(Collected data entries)

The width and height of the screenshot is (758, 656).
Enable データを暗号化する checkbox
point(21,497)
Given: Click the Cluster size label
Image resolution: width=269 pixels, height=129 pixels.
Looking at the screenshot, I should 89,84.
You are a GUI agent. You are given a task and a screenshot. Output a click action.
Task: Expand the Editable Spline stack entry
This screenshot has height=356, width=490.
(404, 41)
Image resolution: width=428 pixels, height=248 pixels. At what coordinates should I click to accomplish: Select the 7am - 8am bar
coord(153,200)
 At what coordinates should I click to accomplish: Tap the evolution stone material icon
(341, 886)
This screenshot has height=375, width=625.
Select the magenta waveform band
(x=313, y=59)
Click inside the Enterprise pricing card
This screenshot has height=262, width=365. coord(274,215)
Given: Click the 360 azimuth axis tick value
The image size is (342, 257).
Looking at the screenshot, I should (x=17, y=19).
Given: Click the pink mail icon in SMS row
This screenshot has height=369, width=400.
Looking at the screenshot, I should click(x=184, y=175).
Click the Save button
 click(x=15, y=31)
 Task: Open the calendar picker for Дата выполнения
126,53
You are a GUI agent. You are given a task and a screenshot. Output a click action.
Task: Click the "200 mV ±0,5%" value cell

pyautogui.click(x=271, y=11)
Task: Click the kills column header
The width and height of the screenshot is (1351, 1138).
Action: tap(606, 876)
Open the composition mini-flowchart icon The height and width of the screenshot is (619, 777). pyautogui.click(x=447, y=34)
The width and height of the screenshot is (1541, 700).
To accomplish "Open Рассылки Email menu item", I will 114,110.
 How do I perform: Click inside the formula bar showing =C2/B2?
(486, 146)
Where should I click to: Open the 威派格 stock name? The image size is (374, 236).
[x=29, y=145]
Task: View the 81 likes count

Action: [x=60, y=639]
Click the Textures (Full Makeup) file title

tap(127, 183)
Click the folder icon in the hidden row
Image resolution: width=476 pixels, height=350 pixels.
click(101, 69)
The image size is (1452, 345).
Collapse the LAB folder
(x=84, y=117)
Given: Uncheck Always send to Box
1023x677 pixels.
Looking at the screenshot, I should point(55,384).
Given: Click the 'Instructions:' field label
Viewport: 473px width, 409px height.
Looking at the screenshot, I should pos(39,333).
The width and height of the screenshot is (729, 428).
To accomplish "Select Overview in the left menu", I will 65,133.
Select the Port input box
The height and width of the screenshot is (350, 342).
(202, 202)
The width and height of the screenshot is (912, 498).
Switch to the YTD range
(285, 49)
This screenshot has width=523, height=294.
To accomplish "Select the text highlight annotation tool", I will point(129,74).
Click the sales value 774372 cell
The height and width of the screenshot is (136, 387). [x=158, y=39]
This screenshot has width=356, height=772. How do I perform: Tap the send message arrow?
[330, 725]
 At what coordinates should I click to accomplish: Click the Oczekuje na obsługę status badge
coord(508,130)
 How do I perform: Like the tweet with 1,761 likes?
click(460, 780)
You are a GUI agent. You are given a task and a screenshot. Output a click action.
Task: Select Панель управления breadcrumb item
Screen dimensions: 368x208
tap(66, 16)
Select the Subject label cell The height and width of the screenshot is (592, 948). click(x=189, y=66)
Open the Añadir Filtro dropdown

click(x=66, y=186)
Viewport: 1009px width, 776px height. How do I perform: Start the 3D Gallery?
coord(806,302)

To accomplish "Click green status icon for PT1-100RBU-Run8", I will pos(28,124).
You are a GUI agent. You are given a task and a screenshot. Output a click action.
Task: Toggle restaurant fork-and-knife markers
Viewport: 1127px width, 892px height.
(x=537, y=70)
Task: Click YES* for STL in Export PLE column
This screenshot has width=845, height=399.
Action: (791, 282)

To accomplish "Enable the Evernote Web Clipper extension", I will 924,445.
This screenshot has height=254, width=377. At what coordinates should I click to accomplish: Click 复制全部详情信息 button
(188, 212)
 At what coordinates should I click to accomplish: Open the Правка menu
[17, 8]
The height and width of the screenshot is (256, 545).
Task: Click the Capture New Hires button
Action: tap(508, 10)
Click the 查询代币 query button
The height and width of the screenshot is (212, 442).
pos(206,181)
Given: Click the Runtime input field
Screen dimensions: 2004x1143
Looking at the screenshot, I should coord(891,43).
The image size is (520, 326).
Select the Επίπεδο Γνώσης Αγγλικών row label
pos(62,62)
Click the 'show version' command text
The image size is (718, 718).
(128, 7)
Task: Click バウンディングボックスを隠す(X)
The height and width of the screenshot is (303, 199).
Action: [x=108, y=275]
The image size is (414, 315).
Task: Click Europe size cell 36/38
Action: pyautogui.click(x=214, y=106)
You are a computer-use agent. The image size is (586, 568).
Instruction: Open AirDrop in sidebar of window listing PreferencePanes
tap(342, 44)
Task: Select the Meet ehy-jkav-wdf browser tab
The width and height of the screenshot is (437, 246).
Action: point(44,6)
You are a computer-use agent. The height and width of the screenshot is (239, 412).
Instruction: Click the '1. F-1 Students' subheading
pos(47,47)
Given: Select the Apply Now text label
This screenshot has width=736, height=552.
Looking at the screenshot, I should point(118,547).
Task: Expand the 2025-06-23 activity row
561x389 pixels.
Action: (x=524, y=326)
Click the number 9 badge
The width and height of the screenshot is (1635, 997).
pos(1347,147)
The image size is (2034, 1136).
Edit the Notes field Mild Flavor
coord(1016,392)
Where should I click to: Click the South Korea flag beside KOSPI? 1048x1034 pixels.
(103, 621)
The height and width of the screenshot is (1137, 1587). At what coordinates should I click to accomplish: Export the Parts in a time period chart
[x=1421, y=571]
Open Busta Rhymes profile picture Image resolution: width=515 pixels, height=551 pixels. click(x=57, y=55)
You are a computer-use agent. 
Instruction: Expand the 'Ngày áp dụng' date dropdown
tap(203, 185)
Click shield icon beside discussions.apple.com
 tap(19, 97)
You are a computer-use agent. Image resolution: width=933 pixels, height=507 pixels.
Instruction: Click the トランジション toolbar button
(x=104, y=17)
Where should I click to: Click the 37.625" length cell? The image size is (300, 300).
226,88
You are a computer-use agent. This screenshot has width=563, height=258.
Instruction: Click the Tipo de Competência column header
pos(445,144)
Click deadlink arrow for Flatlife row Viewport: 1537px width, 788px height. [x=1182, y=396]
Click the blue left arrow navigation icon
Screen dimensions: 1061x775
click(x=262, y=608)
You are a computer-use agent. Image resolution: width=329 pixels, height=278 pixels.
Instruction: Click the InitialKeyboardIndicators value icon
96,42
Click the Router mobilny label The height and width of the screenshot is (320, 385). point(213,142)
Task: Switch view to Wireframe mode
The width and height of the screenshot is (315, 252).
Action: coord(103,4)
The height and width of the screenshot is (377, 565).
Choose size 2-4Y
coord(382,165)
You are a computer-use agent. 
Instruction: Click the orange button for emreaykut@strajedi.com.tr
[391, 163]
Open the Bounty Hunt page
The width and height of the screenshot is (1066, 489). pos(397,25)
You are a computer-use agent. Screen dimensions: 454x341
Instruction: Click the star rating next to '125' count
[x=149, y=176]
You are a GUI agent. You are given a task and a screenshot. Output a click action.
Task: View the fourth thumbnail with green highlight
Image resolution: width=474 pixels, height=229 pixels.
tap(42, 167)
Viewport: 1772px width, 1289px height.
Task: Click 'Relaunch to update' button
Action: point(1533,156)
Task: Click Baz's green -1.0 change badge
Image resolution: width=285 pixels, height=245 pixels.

▶ The problem: Going back over the entries above, copy word for word every line from the one that has "Where should I click to: Open" on through the one that has "Task: Toggle restaurant".

▶ Solution for this problem:
Where should I click to: Open the 威派格 stock name? The image size is (374, 236).
[x=29, y=145]
Task: View the 81 likes count

Action: [x=60, y=639]
Click the Textures (Full Makeup) file title

tap(127, 183)
Click the folder icon in the hidden row
Image resolution: width=476 pixels, height=350 pixels.
click(101, 69)
The image size is (1452, 345).
Collapse the LAB folder
(x=84, y=117)
Given: Uncheck Always send to Box
1023x677 pixels.
Looking at the screenshot, I should point(55,384).
Given: Click the 'Instructions:' field label
Viewport: 473px width, 409px height.
Looking at the screenshot, I should pos(39,333).
The width and height of the screenshot is (729, 428).
To accomplish "Select Overview in the left menu", I will 65,133.
Select the Port input box
The height and width of the screenshot is (350, 342).
(202, 202)
The width and height of the screenshot is (912, 498).
Switch to the YTD range
(285, 49)
This screenshot has width=523, height=294.
To accomplish "Select the text highlight annotation tool", I will point(129,74).
Click the sales value 774372 cell
The height and width of the screenshot is (136, 387). [x=158, y=39]
This screenshot has width=356, height=772. How do I perform: Tap the send message arrow?
[330, 725]
 At what coordinates should I click to accomplish: Click the Oczekuje na obsługę status badge
coord(508,130)
 How do I perform: Like the tweet with 1,761 likes?
click(460, 780)
You are a GUI agent. You are given a task and a screenshot. Output a click action.
Task: Select Панель управления breadcrumb item
Screen dimensions: 368x208
tap(66, 16)
Select the Subject label cell The height and width of the screenshot is (592, 948). click(x=189, y=66)
Open the Añadir Filtro dropdown

click(x=66, y=186)
Viewport: 1009px width, 776px height. How do I perform: Start the 3D Gallery?
coord(806,302)

To accomplish "Click green status icon for PT1-100RBU-Run8", I will pos(28,124).
You are a GUI agent. You are given a task and a screenshot. Output a click action.
Task: Toggle restaurant fork-and-knife markers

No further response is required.